However, a negative test does not exclude patellofemoral pain or anterior knee pain.
Some clients may only report symptoms during:
squatting
stair descent
running
jumping
kneeling
loaded knee flexion
fatigue
sport-specific movement
Interpretation is stronger when the test is combined with history, symptom behaviour, functional loading tests, range of motion, strength and movement assessment.
The Patellar Grind Test has limited standalone diagnostic value.
Evidence suggests that many people may experience discomfort with this test, even when they do not have clear patellofemoral symptoms.
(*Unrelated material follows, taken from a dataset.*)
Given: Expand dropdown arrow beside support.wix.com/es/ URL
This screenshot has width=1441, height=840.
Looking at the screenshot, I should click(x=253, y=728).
This reduces the usefulness of the test as a stand-alone diagnostic procedure.
A commonly cited validation study for Clarke’s sign reported:
Sensitivity: 39%
Specificity: 67%
Target condition: chondromalacia patellae
Key conclusion: diagnostic validity values were unsatisfactory for assessing chondromalacia patellae
These values suggest the test should be interpreted cautiously and should not be used alone to identify chondromalacia or patellofemoral pathology.
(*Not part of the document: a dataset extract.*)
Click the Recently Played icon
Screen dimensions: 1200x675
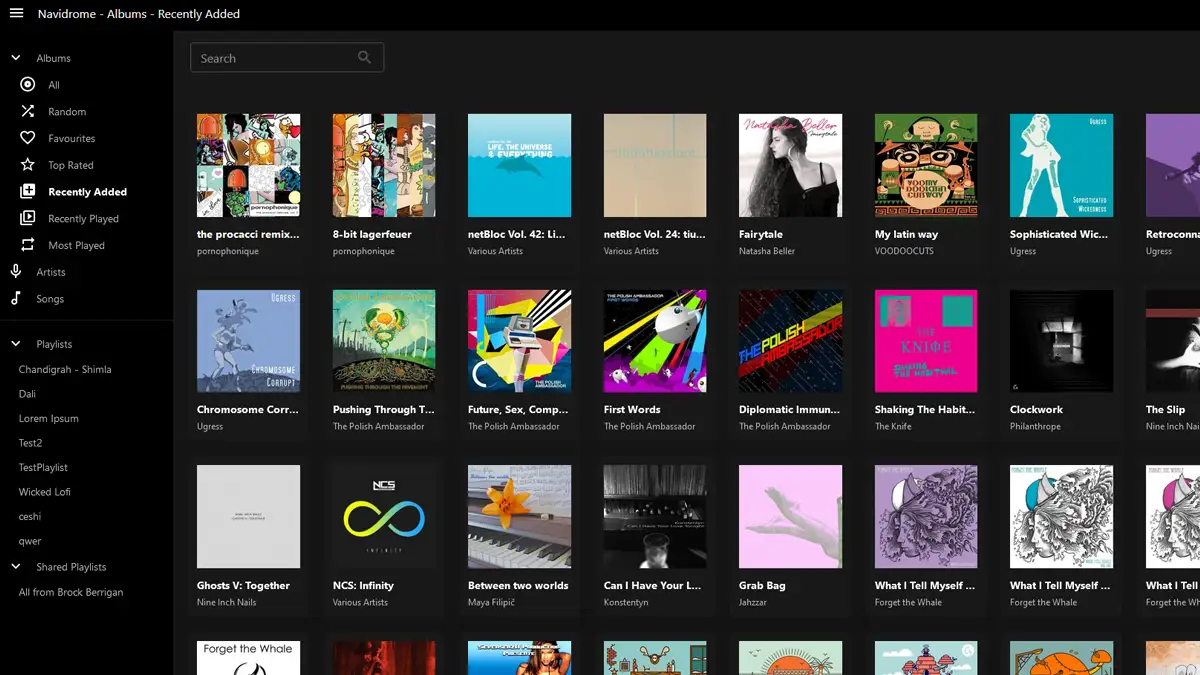click(28, 218)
Current patellofemoral pain guidance places stronger diagnostic value on reproduction of retropatellar or peripatellar pain during functional activities that load the patellofemoral joint, such as squatting and stair climbing or descent.
Practical interpretation:
Low sensitivity means a negative test does not reliably exclude patellofemoral pain or cartilage-related symptoms.
Modest specificity means a positive test does not strongly confirm patellofemoral pathology.
Pain during the test should be interpreted with caution.
Functional symptom reproduction is often more useful than this test alone.
The result should be combined with history, movement assessment and other findings.
Reliability may be limited because the test depends on:
examiner hand placement
amount of compression
direction of pressure
client quadriceps contraction effort
pain threshold
symptom irritability
whether familiar pain is required for a positive finding
whether the test is repeated multiple times
Several clinical sources and reviews note that many patellofemoral physical examination tests have low or inconsistent reliability, and the Patellar Grind Test has limited diagnostic validity as a stand-alone test.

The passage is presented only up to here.